DATA PROVIDED:
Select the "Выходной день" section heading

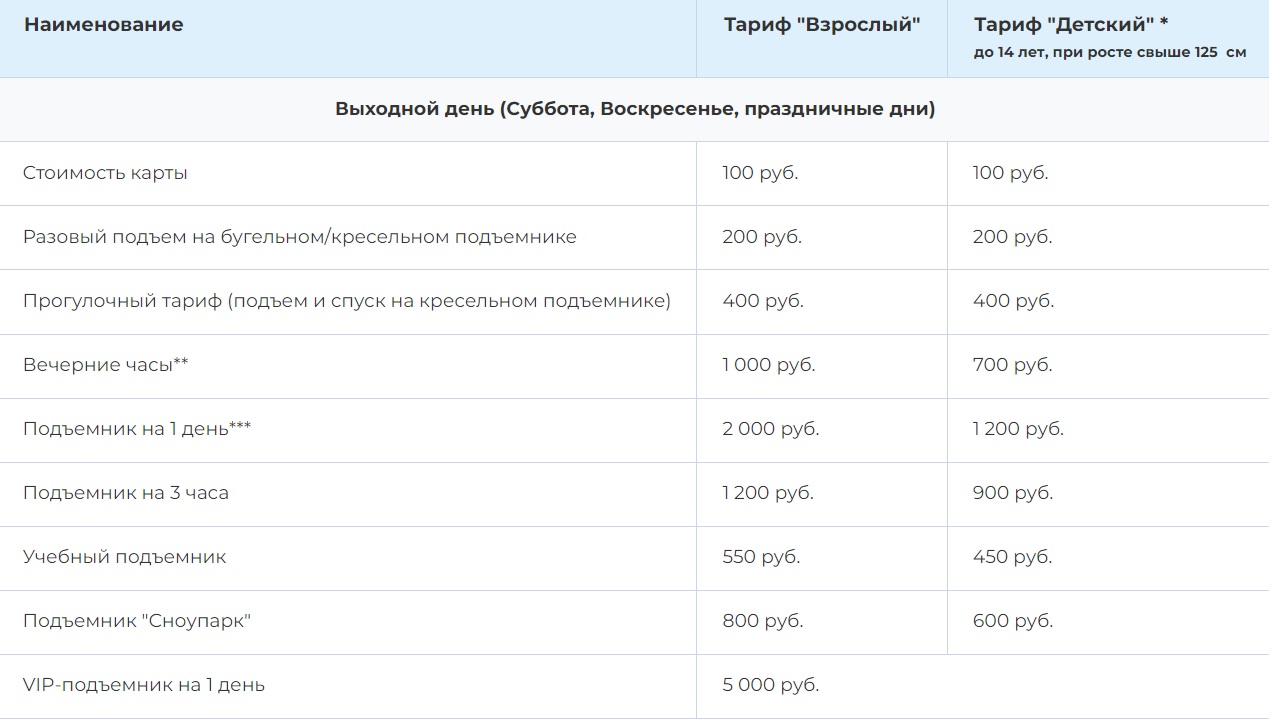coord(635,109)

...

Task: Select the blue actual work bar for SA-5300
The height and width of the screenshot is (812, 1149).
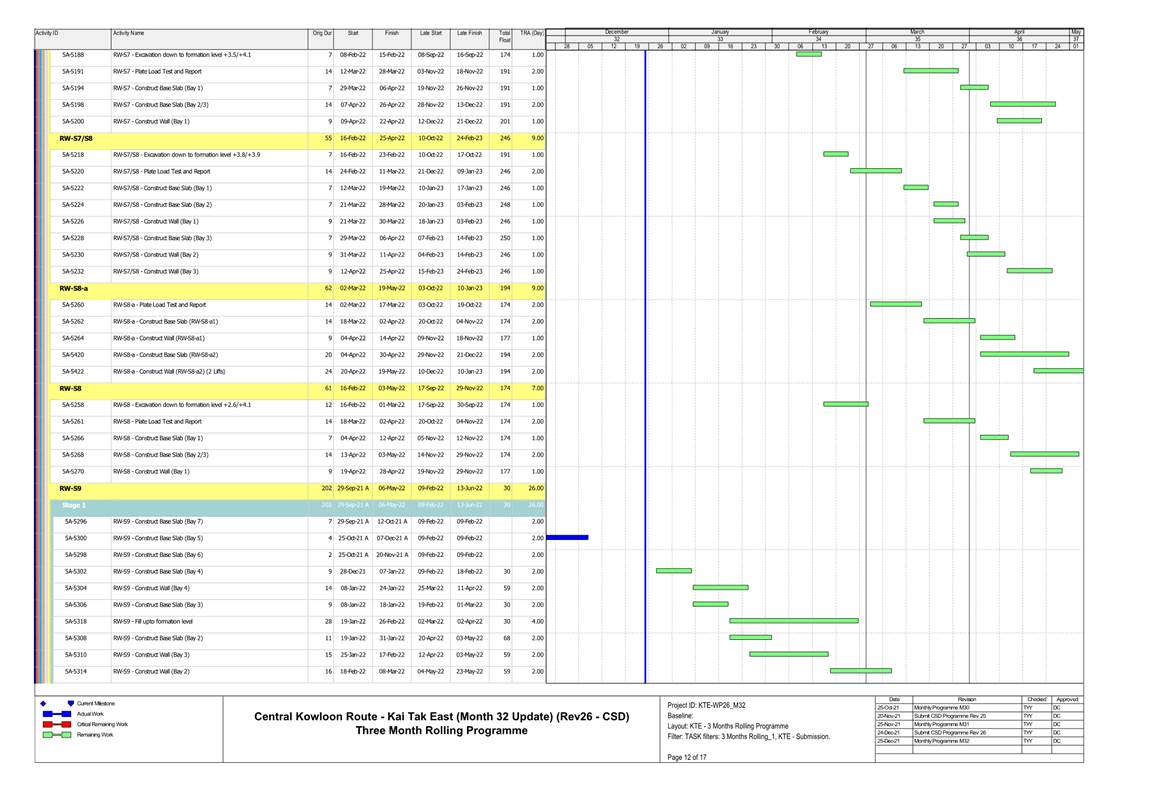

* * *

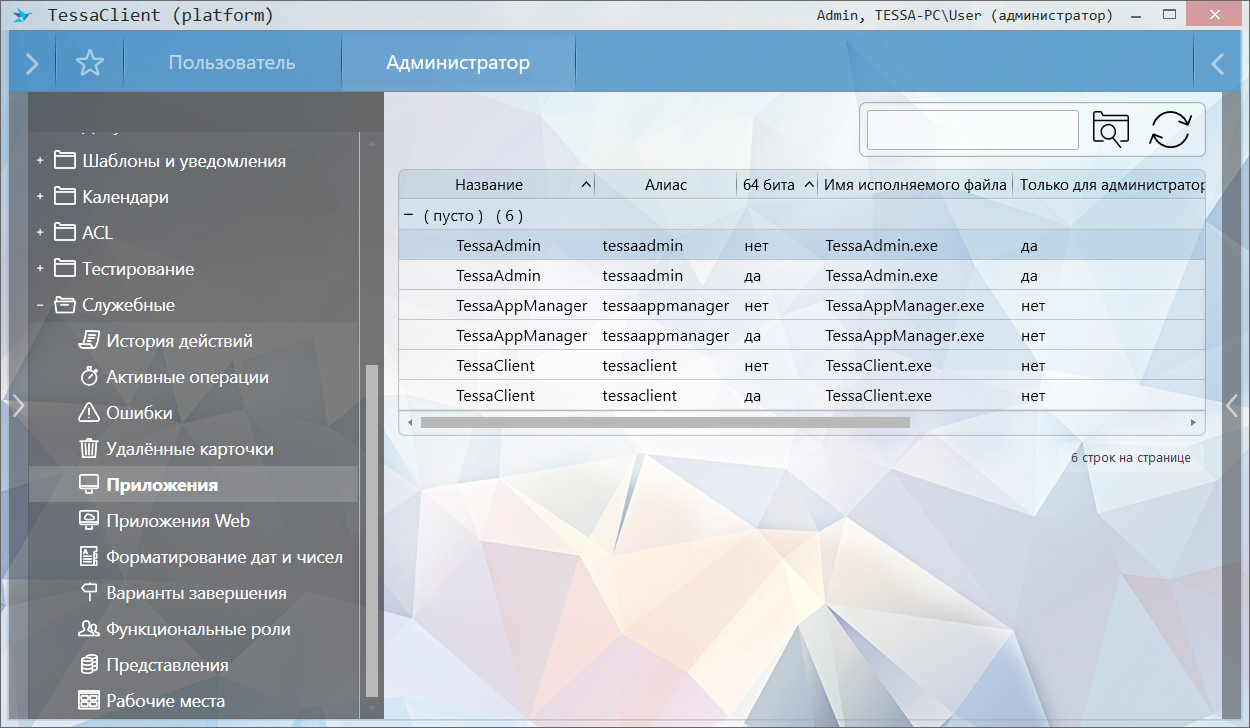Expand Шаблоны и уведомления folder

REQUIRED ACTION: Everything starting at the line containing "Task: Select the" and ending at the line containing "The height and" in the records above should be repeated exactly, and only that.

RESPONSE:
Task: Select the blue actual work bar for SA-5300
The height and width of the screenshot is (812, 1149).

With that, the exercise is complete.